* Work task: Entries follow. Give back exactly the lines starting at the one containing "Image resolution: width=1152" and ending at the one containing "Task: Open the Scopes palette icon", and no other lines.

[Data extracts Boundary: Start]

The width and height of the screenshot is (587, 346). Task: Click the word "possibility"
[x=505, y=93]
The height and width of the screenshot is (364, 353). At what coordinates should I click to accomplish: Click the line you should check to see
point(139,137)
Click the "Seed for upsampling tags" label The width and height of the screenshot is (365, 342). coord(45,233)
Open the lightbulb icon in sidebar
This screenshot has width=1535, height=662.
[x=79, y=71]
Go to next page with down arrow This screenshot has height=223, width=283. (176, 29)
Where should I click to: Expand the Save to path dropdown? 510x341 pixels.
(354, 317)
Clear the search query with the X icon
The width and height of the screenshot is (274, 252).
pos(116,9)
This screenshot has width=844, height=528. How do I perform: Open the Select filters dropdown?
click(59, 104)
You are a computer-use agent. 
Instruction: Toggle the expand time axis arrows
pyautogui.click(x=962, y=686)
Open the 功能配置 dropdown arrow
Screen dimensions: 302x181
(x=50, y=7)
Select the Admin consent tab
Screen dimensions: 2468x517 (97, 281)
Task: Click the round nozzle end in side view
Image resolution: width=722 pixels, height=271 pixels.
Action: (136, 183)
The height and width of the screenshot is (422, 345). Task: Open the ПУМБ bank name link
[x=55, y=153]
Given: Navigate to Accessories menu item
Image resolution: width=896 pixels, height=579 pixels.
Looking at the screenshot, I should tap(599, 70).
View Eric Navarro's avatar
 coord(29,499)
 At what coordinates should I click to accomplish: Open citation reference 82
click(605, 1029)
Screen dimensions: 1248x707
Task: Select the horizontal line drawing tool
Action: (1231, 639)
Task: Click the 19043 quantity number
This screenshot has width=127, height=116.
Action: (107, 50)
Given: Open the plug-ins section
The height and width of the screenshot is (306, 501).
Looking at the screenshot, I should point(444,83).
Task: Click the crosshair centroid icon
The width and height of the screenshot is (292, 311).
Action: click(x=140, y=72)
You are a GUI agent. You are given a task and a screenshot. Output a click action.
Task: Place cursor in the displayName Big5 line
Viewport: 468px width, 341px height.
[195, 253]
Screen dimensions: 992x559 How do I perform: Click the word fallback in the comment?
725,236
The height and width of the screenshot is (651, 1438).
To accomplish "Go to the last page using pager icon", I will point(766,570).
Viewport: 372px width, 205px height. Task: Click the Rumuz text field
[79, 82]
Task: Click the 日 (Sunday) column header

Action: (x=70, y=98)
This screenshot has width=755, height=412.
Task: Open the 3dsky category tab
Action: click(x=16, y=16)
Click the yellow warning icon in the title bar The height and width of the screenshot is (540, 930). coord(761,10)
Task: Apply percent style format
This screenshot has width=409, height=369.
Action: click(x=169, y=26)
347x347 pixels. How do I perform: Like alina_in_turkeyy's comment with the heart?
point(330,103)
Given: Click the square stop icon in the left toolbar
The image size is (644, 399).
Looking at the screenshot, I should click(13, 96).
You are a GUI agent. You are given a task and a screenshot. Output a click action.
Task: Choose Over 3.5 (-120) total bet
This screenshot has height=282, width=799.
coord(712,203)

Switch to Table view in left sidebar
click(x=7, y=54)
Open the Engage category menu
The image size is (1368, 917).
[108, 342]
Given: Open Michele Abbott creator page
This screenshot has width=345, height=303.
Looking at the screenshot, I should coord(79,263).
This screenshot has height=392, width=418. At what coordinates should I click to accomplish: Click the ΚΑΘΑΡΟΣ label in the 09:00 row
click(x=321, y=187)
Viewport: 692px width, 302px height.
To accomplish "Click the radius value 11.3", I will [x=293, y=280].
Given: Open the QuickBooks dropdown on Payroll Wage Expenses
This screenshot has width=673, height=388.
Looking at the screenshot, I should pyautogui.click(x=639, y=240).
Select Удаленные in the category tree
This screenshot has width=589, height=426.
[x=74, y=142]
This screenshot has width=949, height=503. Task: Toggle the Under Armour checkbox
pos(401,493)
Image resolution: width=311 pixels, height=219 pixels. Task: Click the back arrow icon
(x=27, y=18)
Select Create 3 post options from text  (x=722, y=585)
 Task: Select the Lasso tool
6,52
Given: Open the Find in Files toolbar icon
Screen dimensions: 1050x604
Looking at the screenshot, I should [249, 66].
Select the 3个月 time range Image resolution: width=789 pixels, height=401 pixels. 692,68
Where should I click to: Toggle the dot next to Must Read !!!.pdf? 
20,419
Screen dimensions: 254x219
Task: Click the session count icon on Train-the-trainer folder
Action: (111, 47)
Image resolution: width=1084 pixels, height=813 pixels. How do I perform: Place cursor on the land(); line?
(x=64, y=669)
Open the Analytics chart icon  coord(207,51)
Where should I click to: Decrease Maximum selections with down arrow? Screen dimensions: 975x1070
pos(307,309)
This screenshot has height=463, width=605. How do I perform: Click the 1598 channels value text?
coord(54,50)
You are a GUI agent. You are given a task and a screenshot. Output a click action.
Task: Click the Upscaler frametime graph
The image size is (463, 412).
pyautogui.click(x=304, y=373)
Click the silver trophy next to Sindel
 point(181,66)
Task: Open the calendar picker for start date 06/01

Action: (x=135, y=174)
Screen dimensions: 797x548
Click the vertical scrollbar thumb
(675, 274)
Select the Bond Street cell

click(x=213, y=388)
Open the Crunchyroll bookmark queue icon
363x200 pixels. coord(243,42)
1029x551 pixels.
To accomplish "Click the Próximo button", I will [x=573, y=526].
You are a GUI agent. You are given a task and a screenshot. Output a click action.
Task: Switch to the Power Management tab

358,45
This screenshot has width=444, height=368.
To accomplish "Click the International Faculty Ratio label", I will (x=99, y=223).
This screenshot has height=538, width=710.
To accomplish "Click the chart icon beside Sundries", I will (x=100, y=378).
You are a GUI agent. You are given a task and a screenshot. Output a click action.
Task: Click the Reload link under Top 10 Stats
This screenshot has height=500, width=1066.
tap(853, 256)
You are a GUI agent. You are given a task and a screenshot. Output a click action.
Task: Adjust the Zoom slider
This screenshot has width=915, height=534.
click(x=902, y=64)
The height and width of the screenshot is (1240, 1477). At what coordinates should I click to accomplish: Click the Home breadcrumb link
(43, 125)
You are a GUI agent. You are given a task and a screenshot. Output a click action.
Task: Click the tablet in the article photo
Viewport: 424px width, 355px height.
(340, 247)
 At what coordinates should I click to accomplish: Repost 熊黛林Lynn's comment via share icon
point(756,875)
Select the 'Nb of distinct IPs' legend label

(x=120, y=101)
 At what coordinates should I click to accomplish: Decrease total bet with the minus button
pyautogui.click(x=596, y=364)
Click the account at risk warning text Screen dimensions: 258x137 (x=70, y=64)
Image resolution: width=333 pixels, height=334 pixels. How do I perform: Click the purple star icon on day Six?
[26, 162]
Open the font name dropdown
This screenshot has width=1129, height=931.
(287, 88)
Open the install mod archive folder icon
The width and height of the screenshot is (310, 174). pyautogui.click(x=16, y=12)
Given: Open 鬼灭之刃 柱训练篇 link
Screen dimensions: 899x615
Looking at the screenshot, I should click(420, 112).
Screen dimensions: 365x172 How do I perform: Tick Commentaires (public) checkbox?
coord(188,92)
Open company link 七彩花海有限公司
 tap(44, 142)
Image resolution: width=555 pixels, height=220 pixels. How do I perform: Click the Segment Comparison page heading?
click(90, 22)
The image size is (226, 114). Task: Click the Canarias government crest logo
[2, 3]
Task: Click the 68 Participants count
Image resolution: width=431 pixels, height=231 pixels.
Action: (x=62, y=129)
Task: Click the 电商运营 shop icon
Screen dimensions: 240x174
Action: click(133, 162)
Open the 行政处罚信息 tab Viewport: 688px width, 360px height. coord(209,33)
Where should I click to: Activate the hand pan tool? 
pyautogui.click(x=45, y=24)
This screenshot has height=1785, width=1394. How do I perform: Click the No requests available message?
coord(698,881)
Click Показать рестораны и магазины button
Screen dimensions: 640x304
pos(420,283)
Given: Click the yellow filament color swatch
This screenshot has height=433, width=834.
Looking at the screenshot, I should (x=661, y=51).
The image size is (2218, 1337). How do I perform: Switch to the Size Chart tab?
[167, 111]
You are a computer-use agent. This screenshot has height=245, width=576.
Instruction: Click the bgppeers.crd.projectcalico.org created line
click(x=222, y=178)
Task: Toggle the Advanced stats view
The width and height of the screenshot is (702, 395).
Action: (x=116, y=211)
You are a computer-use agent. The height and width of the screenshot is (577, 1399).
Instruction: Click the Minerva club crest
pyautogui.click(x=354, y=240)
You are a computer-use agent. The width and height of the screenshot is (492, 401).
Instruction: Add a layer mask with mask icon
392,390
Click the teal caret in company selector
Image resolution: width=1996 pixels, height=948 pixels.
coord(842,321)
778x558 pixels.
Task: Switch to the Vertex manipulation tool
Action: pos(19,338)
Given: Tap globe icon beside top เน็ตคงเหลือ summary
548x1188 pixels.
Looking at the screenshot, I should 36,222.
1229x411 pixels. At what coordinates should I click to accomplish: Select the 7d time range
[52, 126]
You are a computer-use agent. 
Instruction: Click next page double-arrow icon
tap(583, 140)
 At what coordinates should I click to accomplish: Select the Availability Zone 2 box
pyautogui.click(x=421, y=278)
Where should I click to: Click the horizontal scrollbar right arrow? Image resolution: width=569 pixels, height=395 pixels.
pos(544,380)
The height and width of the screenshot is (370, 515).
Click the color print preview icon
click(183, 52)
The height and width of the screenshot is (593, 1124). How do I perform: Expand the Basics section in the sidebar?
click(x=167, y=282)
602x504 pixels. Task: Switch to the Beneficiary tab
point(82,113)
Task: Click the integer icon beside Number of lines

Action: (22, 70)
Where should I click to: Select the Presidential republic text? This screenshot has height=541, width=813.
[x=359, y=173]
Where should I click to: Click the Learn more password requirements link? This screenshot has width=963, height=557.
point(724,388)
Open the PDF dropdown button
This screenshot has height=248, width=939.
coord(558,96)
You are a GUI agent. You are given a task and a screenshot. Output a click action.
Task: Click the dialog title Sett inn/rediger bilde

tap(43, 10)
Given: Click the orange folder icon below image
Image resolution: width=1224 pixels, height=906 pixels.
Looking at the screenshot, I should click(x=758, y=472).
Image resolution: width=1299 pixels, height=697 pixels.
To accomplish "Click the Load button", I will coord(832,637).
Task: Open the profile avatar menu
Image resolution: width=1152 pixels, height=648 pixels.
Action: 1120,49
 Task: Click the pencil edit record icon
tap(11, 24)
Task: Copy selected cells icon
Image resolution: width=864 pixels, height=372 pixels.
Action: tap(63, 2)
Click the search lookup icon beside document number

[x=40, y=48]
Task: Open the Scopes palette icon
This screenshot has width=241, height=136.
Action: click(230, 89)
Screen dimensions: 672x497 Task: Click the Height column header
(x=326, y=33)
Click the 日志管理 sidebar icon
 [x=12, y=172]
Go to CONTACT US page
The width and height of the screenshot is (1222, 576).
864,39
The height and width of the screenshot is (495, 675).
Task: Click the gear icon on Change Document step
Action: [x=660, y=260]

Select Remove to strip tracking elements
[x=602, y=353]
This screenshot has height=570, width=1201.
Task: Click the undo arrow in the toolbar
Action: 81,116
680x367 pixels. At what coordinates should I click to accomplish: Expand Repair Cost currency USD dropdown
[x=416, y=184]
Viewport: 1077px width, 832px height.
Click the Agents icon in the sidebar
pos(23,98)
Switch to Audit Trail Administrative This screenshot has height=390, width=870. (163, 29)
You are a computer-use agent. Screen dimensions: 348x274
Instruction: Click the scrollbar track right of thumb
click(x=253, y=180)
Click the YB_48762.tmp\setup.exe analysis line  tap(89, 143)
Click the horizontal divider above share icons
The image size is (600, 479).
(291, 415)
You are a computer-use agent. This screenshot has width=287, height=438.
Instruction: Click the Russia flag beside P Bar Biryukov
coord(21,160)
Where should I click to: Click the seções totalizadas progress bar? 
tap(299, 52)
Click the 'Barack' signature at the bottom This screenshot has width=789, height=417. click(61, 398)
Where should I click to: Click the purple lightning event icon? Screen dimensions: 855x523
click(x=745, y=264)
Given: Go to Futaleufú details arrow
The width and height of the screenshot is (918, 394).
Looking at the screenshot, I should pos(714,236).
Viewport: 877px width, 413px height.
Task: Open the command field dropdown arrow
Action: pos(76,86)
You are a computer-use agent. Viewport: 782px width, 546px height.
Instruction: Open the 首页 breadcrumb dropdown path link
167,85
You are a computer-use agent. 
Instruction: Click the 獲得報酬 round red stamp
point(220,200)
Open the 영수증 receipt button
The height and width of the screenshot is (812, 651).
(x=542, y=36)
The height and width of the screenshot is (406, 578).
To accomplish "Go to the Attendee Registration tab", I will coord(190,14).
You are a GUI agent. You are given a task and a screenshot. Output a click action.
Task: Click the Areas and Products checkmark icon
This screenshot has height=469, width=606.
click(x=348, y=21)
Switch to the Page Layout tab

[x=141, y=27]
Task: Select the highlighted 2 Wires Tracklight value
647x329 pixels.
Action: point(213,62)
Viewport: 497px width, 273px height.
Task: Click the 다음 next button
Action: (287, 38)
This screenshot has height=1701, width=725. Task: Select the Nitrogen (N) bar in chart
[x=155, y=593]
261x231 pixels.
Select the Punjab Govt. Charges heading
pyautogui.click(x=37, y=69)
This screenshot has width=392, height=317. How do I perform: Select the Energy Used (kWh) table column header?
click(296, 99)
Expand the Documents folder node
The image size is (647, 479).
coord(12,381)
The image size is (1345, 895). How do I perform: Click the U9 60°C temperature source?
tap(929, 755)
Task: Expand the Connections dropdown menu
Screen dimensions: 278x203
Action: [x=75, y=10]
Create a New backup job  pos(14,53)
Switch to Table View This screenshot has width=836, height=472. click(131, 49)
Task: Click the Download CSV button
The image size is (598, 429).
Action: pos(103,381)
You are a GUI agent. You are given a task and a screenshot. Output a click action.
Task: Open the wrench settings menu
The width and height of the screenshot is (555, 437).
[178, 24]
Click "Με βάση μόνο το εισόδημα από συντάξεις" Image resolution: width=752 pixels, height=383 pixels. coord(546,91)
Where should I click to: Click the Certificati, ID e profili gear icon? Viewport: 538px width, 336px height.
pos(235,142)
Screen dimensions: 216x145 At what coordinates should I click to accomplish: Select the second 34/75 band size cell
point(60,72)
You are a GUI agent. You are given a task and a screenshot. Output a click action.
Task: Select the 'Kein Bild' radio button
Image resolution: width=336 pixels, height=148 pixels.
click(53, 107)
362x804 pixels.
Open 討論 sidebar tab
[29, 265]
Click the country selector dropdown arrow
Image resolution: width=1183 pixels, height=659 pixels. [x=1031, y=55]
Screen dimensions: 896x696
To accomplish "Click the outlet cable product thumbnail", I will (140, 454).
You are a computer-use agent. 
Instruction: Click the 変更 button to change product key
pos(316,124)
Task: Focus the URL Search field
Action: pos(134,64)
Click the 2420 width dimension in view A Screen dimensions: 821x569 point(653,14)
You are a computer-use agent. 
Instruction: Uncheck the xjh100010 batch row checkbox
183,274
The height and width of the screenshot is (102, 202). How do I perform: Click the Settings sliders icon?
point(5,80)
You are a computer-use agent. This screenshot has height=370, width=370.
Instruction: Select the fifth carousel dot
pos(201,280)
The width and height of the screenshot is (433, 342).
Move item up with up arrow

[Data extracts Boundary: End]

* Result of this exercise:
Image resolution: width=1152 pixels, height=648 pixels.
Action: 1120,49
 Task: Click the pencil edit record icon
tap(11, 24)
Task: Copy selected cells icon
Image resolution: width=864 pixels, height=372 pixels.
Action: tap(63, 2)
Click the search lookup icon beside document number

[x=40, y=48]
Task: Open the Scopes palette icon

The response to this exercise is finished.